Rialzo laterale del seno: variazioni volumetriche dell’innesto, PROMs e risultati clinici dopo 2 anni

 

Il rialzo del pavimento del seno può essere indicato quando la mancanza di tessuto duro impedisce il posizionamento implantare. Nonostante il successo clinico, le prove a sostegno della stabilità tridimensionale a lungo termine del volume innestato sono scarse. In secondo luogo, le prove sull’accettazione da parte del paziente di questo tipo di trattamento sono limitate.

Lo scopo dello studio prospettico di Younes e colleghi (2019) era quello di valutare le variazioni del volume dell’innesto, dopo il rialzo del seno con approccio laterale, confrontando le immagini CBCT e poi di valutare i risultati riportati dai pazienti (PROMs) e quelli clinici.

Materiali e Metodi
Pazienti parzialmente edentuli, che necessitavano di un rialzo del seno mascellare e di protesi fisse su almeno due impianti vicini, sono stati selezionati per una Case series prospettica. Il rialzo del seno con approccio laterale è stato eseguito utilizzando come unico innesto l’osso bovino deproteinizzato (DBBM). Le variazioni volumetriche sono state quantificate sulla base di una CBCT preoperatoria e di tre CBCT post-operatorie (a 2 settimane, 3 mesi e 2 anni). PROMs e parametri clinici sono stati valutati.

Risultati
Hanno partecipato allo studio ventidue pazienti (7 maschi, 15 femmine; età media 59 anni), tre dei quali hanno abbandonato il trattamento.

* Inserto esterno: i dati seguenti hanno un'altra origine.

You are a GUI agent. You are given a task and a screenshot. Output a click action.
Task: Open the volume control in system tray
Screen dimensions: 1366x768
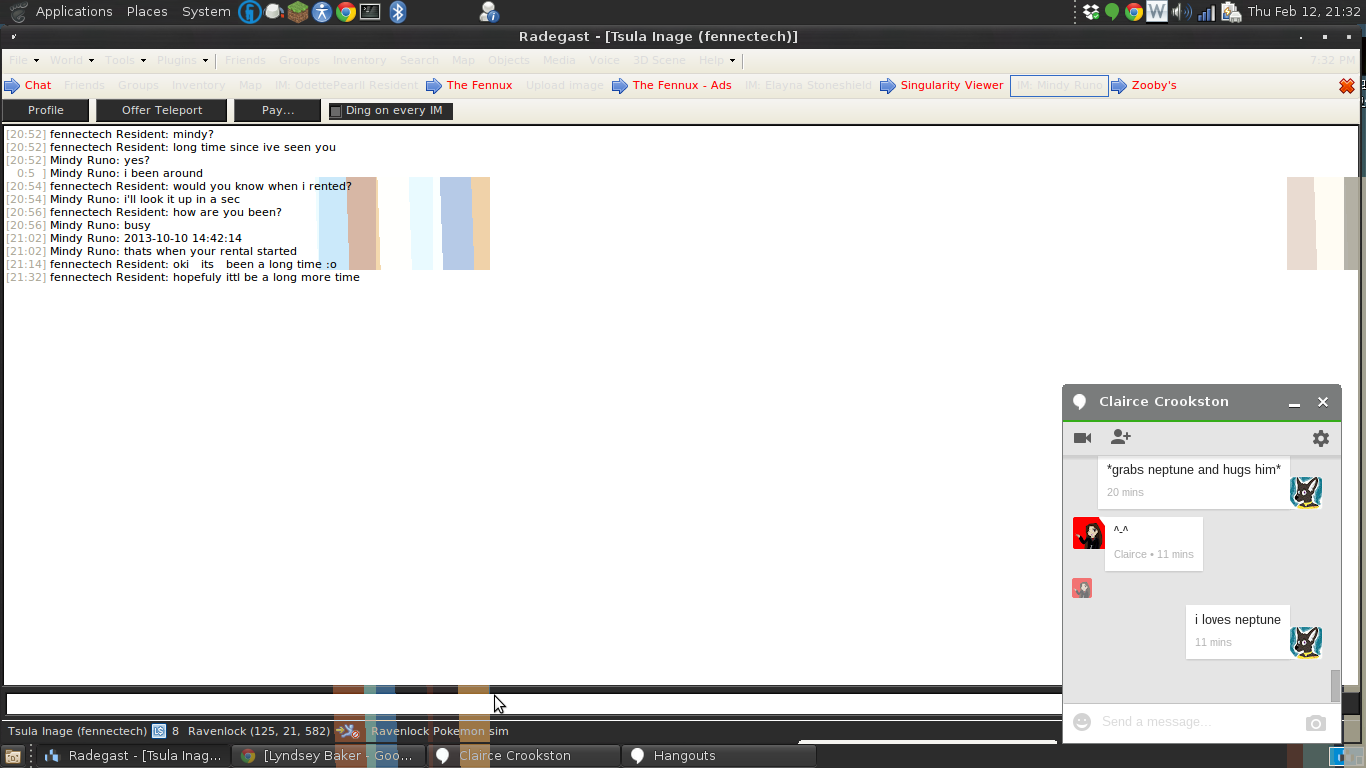point(1181,12)
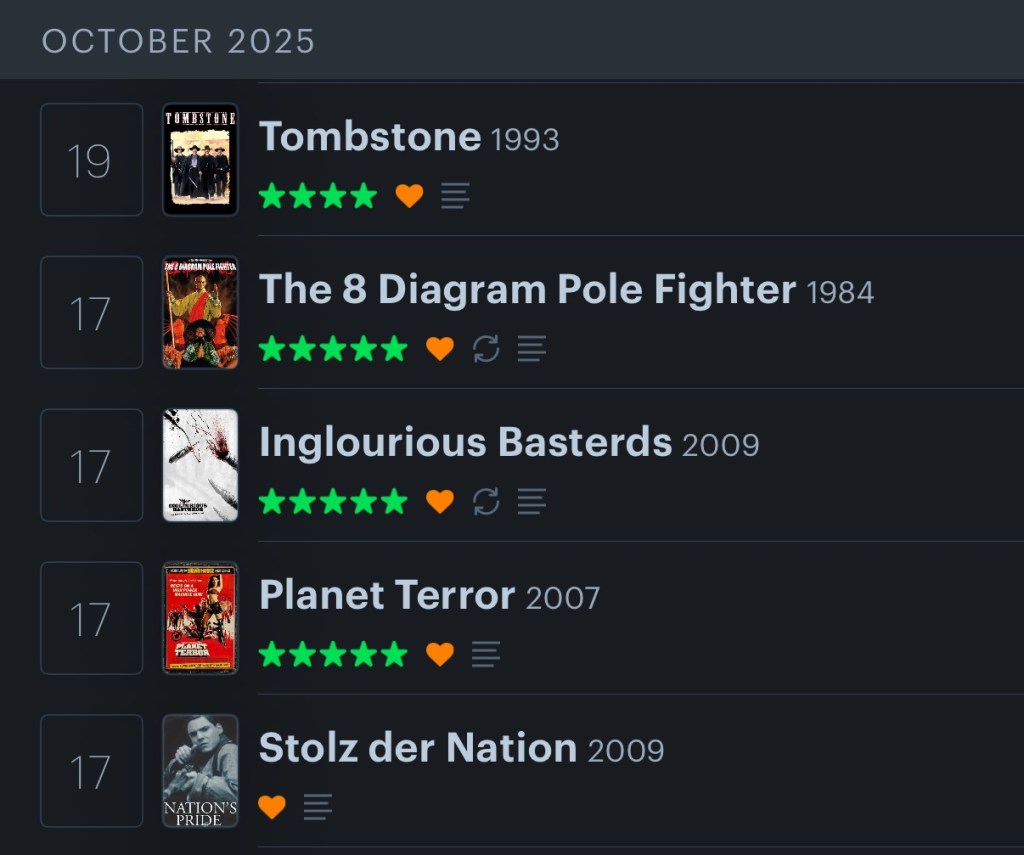The height and width of the screenshot is (855, 1024).
Task: Unlike Inglourious Basterds via its orange heart
Action: pos(440,501)
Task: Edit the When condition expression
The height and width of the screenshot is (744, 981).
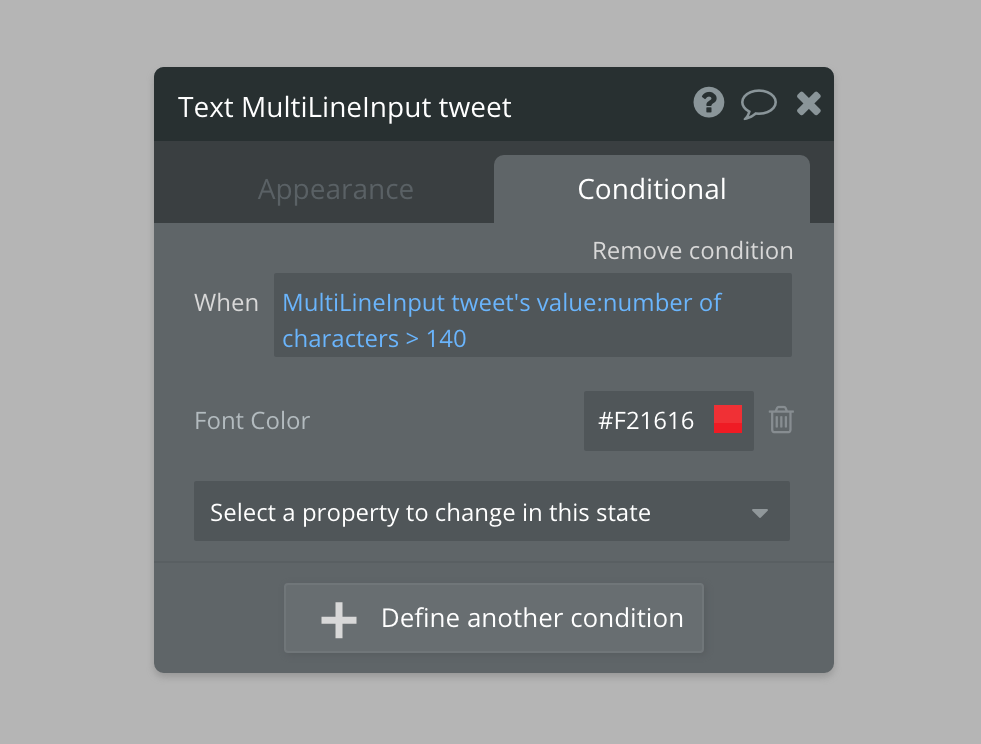Action: (x=533, y=315)
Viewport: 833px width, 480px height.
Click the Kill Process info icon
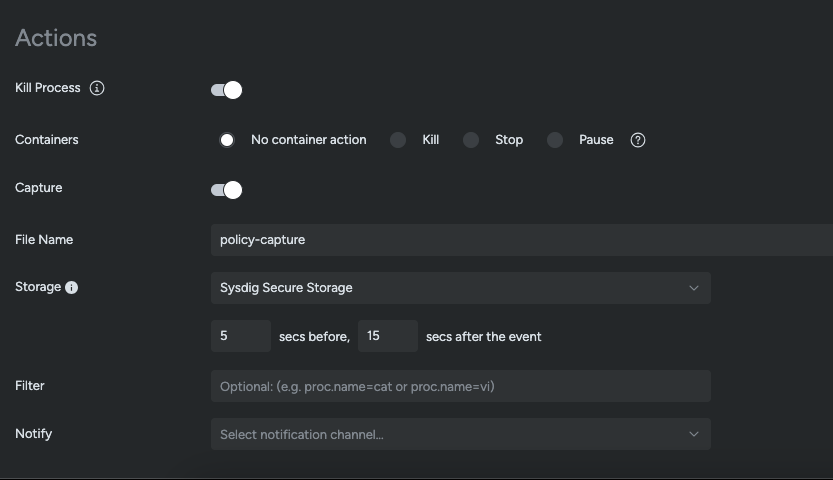coord(97,88)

I volumi dell’innesto sono stati pari a 1418.26 mm3 a 2 settimane, 1201.21 mm3 a 3 mesi e 1130.13 mm3 a 2 anni dall’intervento, indicando una stabilità relativa del 79.7%. Il gonfiore è stato il sintomo principale durante la prima settimana. È stato osservato un picco nei punteggi della scala analogica visiva per dolore, gonfiore ed ematoma il giorno dell’intervento chirurgico e 1 giorno dopo, con un calo statisticamente significativo tra i giorni 3 e 7. Il dolore, il gonfiore e l’ematoma il giorno dell’intervento chirurgico e 1 giorno dopo l’intervento. L’emorragia e il sanguinamento del naso si sono verificati rispettivamente nel 18,2% e 27,3% dei soggetti. Circa il 95,5% dei soggetti si sottoporrebbe all’intervento nuovamente. Tutti gli impianti si sono integrati con successo e hanno dimostrato condizioni cliniche sane.

Conclusioni
Il rialzo del seno utilizzando DBBM come unico materiale di riempimento è un concetto di trattamento efficace con riassorbimento limitato degli innesti, buona tolleranza dei pazienti e buoni risultati clinici.

Younes F, Cosyn J, De Bruyckere T, Cleymaet R, Eghbali A. (2019) A 2-year prospective case series on volumetric changes, PROMs, and clinical outcomes following sinus floor elevation using deproteinized bovine bone mineral as filling material. Clin Implant Dent Relat Res. 21(2):301-309.